§ **Directions for this task**
Copy each line of the material in which the word "beside" appears.

§ **Material shown**
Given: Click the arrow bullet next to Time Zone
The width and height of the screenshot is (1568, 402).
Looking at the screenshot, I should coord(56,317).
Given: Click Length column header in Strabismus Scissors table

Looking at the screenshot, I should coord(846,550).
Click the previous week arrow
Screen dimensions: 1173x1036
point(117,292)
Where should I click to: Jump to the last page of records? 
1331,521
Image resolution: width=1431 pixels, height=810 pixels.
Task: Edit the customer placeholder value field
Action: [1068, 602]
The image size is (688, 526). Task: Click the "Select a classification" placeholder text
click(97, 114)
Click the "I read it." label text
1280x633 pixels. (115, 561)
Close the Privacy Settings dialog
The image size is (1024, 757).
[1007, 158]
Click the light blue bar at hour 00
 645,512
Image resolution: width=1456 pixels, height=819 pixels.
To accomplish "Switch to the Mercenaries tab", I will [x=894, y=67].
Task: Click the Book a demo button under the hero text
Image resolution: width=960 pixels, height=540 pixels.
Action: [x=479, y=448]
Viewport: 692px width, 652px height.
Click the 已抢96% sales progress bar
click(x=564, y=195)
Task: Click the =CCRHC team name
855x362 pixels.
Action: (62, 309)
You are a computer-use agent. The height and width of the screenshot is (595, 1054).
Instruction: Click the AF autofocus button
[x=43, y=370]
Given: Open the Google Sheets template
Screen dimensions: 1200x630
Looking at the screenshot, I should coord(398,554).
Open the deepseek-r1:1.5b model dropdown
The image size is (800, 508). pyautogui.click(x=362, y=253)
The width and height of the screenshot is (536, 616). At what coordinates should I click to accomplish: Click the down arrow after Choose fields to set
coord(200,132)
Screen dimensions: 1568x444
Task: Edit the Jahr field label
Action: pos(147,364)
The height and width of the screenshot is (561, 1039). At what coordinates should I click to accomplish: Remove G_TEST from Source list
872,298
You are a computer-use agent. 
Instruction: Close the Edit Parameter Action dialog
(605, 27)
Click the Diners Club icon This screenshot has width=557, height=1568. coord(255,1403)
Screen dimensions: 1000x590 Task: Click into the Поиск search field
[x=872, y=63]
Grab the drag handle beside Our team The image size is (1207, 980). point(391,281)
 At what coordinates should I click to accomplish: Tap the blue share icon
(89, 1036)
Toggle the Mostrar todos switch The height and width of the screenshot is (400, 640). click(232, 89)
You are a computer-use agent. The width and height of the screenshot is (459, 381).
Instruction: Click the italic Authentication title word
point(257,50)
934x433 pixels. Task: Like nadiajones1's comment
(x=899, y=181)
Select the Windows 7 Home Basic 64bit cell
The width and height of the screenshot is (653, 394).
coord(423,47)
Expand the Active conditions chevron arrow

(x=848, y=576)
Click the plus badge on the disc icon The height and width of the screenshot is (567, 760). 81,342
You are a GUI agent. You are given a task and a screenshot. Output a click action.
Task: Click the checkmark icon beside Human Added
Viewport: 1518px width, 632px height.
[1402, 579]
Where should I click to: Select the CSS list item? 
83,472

§ **Solution to this task**
Grab the drag handle beside Our team The image size is (1207, 980). point(391,281)
Task: Click the checkmark icon beside Human Added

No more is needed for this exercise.